[Pixel coordinate grounding data]
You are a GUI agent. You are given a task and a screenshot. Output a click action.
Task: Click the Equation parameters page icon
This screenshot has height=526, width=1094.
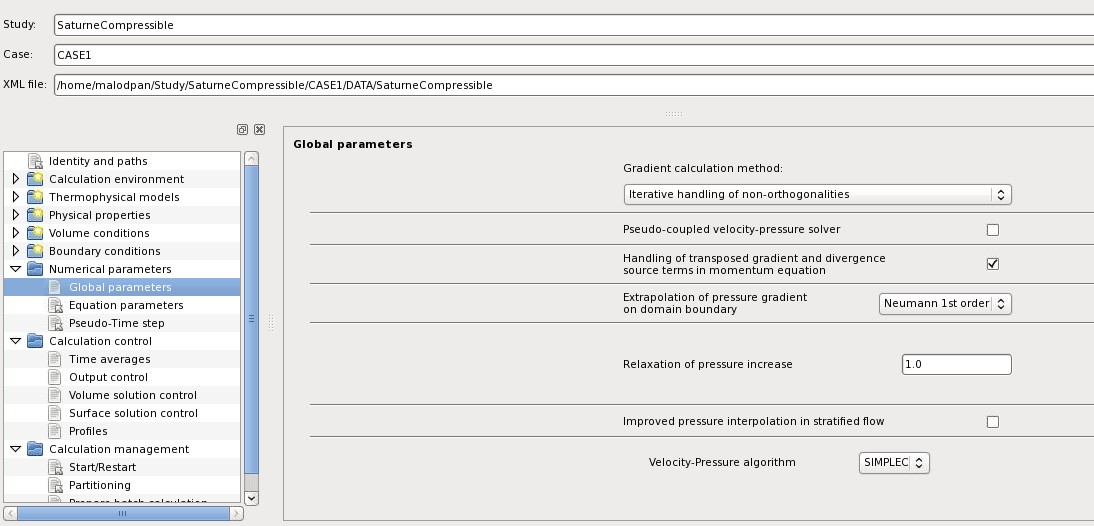pos(57,305)

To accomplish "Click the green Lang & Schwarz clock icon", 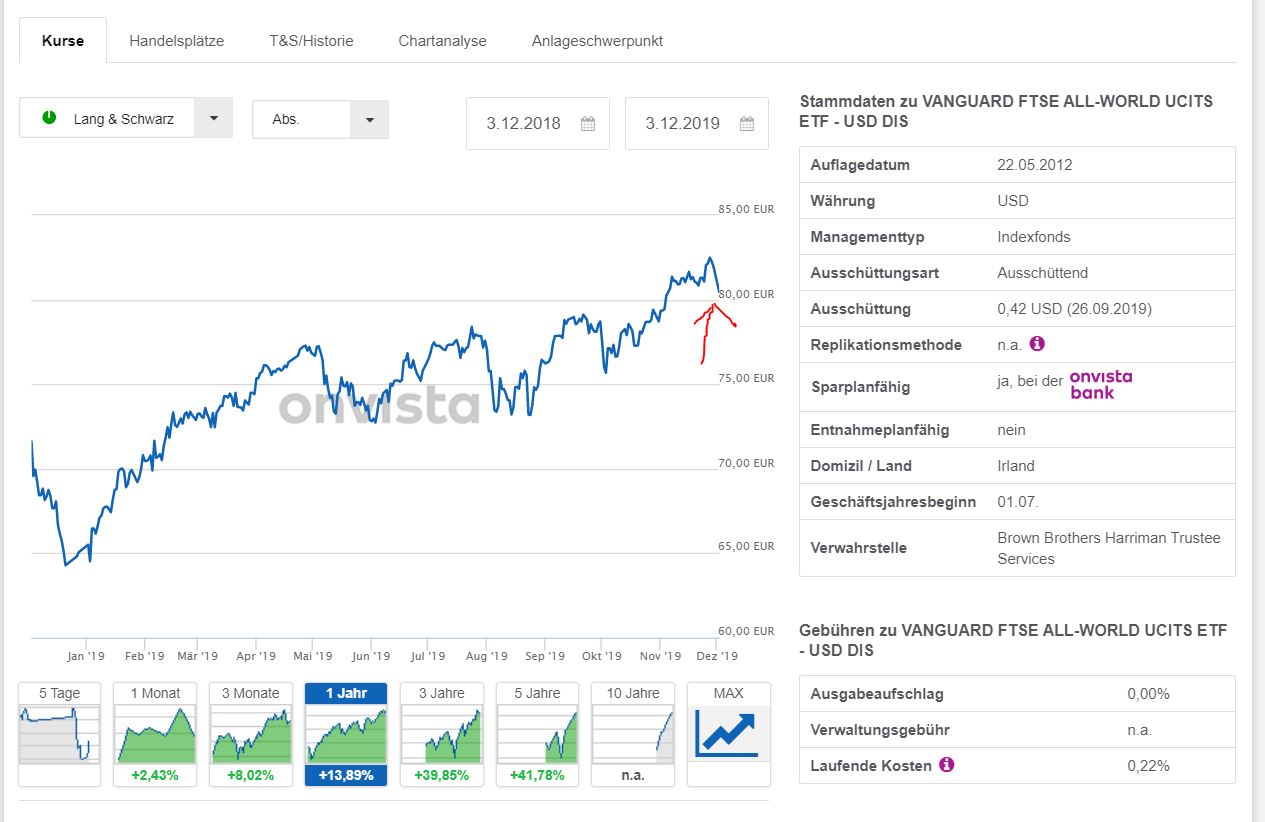I will tap(49, 118).
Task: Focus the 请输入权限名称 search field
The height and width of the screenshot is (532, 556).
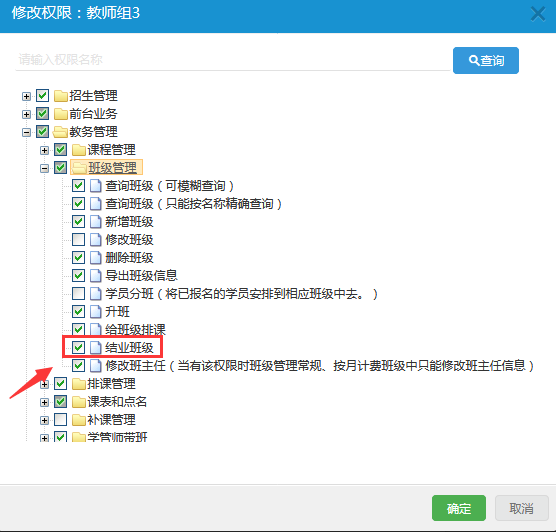Action: 233,60
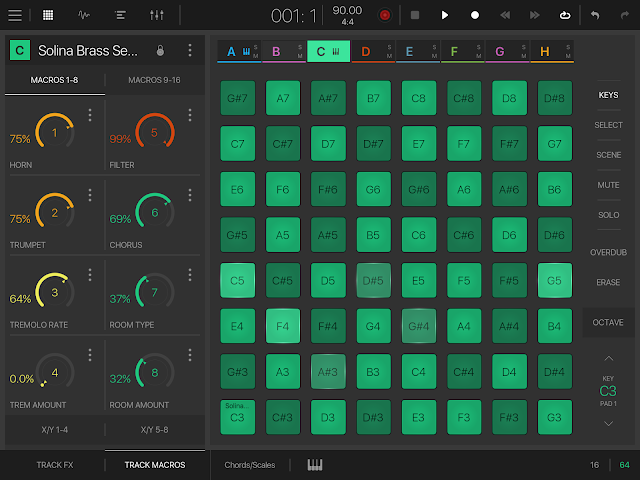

**What the task requires**
Above are the records; set down exactly the lines from the line containing "The height and" through their last line, leaving every picture out.

**Result of this task**
The height and width of the screenshot is (532, 556).
Action: 233,60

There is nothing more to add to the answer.